● **Consegna**
Prosegui il testo fornito sul processo di elaborazione degli standard nelle privazioni di libertà, scrivendo il seguito dopo la sua ultima frase.

● **Testo fornito**
Processo

Gli standard nel settore delle privazioni di libertà si basano sul consenso delle persone coinvolte. Rappresentano le esigenze minime che si applicano allo svolgimento del processo e le strutture necessarie.

Affinché in tutta la Svizzera uno standard (non vincolante a livello giuridico) venga rispettato e applicato, è necessaria l’approvazione convinta delle persone direttamente coinvolte. Questa accettazione richiede un’ampia base di consenso e occorre che i vari Cantoni e Concordati, con le loro preoccupazioni e le loro richieste, vengano coinvolti nel processo di realizzazione.  

Per tener conto dell’idea di «formazione del consenso tramite la partecipazione», il CSCSP sviluppa gli standard con la collaborazione di esperti della pratica e della ricerca. In vari progetti e gruppi di lavoro viene innanzitutto analizzata la situazione attuale e, assieme alle persone coinvolte, vengono valutati il consolidamento tematico e lo sviluppo ulteriore della pratica. Occorre poi formulare congiuntamente la buona pratica o la raccomandazione, dalla quale in un secondo momento potrà nascere lo standard sotto forma di istruzioni pratiche.

● **Dati mostrati**
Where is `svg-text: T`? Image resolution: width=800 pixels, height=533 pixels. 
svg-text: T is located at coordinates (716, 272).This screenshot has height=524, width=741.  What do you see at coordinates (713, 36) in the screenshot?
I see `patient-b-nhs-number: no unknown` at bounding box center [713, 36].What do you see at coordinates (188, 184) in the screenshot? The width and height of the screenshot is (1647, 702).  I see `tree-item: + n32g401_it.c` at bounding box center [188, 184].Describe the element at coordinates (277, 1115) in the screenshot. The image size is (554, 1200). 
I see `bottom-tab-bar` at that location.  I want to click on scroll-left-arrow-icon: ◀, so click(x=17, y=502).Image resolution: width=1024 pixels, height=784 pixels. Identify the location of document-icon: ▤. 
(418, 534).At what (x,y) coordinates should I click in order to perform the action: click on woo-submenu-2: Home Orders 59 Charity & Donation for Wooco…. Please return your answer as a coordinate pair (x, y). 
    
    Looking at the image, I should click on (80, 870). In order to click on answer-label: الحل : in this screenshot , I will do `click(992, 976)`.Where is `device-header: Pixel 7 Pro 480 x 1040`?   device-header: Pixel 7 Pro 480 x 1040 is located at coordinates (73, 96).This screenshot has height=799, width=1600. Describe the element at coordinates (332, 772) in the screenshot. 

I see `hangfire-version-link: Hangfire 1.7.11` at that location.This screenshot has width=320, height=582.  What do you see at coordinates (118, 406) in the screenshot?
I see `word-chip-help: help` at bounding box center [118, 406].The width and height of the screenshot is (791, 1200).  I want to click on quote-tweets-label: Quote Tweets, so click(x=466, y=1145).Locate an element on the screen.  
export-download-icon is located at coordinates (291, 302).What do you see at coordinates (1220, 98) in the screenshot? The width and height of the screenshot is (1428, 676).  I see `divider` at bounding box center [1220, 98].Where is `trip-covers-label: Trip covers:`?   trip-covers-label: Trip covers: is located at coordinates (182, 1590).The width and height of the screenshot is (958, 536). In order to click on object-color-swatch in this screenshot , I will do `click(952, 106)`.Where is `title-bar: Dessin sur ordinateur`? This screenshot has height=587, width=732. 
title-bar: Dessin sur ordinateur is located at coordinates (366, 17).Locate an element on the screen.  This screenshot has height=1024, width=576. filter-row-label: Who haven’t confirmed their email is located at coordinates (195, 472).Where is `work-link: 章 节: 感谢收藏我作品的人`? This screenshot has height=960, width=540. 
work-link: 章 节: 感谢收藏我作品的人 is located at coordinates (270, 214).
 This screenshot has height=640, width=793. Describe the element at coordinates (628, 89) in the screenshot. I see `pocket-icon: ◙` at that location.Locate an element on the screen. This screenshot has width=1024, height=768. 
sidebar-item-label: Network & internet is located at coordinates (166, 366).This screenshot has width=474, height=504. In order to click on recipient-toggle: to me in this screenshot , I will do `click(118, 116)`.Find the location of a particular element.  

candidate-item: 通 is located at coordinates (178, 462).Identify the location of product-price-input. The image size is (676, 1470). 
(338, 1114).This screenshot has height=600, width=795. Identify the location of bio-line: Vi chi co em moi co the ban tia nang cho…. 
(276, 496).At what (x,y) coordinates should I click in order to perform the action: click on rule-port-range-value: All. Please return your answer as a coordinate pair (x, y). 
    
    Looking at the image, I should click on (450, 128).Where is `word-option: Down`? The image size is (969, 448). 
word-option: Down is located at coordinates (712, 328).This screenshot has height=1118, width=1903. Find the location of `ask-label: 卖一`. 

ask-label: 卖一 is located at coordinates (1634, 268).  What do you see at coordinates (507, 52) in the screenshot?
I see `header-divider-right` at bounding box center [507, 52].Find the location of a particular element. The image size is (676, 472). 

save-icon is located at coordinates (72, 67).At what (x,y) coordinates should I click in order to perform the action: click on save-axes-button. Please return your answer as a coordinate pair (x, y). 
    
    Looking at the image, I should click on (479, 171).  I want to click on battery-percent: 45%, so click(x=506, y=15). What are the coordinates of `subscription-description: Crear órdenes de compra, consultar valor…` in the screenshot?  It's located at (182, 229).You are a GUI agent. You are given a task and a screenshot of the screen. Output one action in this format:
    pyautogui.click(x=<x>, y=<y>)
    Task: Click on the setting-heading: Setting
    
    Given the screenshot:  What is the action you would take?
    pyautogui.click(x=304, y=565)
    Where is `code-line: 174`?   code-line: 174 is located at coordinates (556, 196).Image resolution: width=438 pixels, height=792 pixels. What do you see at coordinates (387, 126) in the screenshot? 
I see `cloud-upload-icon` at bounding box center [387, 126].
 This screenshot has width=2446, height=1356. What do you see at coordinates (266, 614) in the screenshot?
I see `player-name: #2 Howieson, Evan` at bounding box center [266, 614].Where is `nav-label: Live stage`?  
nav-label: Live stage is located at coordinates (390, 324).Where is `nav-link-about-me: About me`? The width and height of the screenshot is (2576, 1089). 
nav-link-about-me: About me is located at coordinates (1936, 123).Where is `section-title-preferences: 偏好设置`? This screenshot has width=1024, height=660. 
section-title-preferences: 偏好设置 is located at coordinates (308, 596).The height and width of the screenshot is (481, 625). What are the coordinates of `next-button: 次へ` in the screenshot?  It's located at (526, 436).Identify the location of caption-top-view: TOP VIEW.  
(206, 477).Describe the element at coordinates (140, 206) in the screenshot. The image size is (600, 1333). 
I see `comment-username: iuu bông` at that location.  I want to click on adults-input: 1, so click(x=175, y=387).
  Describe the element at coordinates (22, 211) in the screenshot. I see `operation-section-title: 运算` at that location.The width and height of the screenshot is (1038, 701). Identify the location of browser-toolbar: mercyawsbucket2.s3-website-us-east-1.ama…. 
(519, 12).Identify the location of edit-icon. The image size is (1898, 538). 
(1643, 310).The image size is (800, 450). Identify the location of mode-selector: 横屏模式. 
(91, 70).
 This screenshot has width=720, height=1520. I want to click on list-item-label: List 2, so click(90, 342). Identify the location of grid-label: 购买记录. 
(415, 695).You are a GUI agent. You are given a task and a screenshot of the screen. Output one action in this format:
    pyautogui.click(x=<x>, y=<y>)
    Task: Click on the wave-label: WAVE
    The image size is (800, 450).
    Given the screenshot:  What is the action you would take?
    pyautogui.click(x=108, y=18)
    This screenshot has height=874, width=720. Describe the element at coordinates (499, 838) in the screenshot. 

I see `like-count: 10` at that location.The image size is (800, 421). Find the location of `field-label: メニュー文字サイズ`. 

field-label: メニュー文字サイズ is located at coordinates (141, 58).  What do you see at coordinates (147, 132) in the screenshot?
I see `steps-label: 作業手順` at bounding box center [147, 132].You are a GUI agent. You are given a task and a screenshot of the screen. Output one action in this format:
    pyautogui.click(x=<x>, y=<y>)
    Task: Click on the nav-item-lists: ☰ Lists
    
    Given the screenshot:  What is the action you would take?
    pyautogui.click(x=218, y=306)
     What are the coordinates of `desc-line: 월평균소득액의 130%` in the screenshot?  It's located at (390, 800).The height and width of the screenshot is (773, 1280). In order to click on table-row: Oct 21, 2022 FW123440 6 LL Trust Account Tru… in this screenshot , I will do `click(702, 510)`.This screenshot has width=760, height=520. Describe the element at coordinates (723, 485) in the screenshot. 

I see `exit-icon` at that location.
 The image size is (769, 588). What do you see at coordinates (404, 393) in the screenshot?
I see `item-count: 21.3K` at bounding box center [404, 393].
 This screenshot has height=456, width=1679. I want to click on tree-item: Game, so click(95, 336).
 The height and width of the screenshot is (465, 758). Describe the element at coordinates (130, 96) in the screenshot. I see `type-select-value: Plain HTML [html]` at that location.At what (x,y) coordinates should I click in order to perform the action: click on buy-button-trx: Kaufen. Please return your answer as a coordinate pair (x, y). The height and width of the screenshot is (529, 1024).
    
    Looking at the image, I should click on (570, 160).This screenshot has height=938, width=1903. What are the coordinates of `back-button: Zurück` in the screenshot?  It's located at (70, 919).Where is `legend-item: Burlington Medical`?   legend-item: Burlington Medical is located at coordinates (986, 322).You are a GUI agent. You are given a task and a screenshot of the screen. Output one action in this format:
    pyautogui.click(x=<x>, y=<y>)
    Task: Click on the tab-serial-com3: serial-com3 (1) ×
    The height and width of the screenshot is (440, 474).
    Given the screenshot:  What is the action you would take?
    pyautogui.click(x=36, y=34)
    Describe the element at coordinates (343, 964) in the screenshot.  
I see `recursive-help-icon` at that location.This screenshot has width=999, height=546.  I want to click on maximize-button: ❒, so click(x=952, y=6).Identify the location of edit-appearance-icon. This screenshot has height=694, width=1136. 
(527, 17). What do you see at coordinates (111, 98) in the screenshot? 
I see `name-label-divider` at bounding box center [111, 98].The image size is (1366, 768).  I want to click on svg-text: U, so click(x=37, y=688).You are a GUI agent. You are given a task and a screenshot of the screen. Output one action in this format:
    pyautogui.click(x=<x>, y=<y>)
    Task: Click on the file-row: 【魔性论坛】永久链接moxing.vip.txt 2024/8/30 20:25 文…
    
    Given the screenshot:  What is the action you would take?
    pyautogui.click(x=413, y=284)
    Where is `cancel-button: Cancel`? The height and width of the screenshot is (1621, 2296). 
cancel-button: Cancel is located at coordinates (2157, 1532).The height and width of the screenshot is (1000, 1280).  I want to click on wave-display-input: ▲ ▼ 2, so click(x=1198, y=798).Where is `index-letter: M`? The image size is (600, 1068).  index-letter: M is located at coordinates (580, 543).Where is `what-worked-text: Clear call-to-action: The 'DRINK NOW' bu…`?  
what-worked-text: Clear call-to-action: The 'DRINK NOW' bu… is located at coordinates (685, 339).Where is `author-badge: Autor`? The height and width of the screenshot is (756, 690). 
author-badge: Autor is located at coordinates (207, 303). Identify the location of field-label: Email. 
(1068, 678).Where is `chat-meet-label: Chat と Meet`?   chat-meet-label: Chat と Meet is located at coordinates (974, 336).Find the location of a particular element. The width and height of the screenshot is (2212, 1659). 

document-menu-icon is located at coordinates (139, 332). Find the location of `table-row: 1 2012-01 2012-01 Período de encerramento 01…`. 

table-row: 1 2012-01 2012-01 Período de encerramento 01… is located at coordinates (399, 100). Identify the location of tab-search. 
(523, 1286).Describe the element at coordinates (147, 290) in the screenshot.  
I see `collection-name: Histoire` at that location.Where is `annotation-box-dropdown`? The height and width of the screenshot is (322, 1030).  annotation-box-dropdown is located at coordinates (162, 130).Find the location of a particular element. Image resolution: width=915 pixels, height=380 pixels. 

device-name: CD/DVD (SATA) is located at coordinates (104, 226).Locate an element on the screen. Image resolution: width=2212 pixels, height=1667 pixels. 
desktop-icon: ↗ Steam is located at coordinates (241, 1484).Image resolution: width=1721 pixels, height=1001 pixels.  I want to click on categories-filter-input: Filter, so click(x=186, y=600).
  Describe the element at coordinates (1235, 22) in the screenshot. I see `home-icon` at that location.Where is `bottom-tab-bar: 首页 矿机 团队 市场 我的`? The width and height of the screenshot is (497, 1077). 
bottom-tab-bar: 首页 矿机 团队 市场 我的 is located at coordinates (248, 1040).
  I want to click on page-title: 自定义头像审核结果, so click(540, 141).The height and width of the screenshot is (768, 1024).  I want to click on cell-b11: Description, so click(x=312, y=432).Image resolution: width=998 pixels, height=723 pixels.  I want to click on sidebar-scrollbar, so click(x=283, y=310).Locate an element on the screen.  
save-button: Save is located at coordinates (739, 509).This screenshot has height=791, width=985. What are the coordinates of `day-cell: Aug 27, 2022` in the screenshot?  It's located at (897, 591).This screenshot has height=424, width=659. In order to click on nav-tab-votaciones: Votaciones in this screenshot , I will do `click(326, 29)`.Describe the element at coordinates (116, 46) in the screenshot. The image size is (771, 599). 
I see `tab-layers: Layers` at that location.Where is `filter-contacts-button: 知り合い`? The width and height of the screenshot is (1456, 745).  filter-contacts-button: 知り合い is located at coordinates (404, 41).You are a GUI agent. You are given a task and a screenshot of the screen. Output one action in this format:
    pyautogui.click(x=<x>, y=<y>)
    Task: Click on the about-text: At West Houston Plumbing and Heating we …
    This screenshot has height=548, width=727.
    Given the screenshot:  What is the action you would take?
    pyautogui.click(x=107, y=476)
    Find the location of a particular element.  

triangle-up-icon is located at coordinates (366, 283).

● **Risultato**
Nell’interazione con la pratica va attribuita grande importanza alla riflessione sulle potenzialità e sui rischi degli standard. Inoltre è indispensabile prendere in considerazione le realtà degli stabilimenti di privazione di libertà e le loro risorse. 
Affinché uno standard elaborato dal CSCSP venga dichiarato valido, di solito è necessaria l’approvazione della CDDGP. 

Gli standard approvati verranno pubblicati di volta in volta sul nostro sito web.